Thursday, January 6, 2011

Cherry Jam

Several months ago, a group of Christians donated a percentage of their crops (?) to our shul to go to whomever wanted it. Apparently, they thought that if they gave a certain amount of their produce to the Jews, Hashem would smile on them. So, our community ended up with, among other things, a hundred or more pounds of dried cherries. YUM! But now I've used dried cherries in lots of things. They'll last nearly ad infinitum, but I finally thought to try out making them into jam. So...
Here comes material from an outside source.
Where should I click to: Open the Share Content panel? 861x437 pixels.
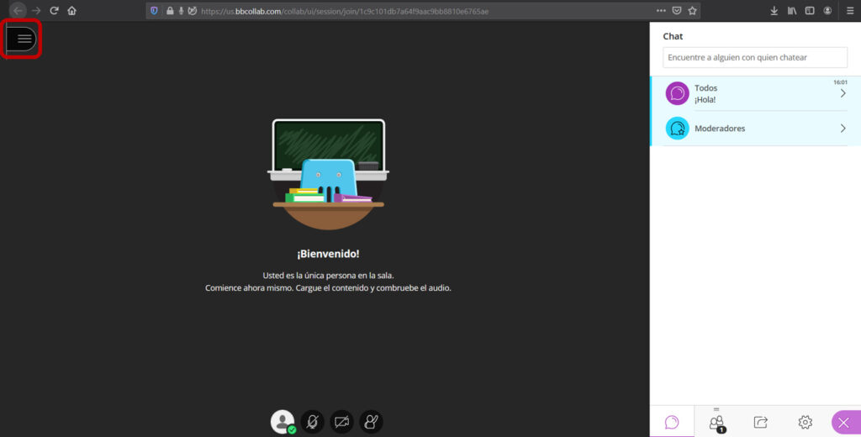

I boiled them and let them sit in a covered pot for 24 hours. They re-plumped nicely. I drained off some of the juice (used some in a cherry-chocolate sorbet and the rest will be for a shabbos drink treat). I used this recipe:

3 lbs cherries
1/3 cup pectin (= 1 box)
1/4 cup lemon juice
5 c. sugar

You just combine the cherries (you can lightly chop the cherries in the food processor if you want; I did it both ways), pectin, and lemon juice and bring it to a hard boil. Add the sugar, and when it returns to a hard boil count down one minute and turn it off. You can it in a hot water bath if you want. I canned 8 quarts, and stashed the rest in the freezer to jam later. Should get another 8 quarts out of those cherries. I think I now have a lifetime supply of orange marmalade and cherry jam. I still have some spring strawberries in the freezer too!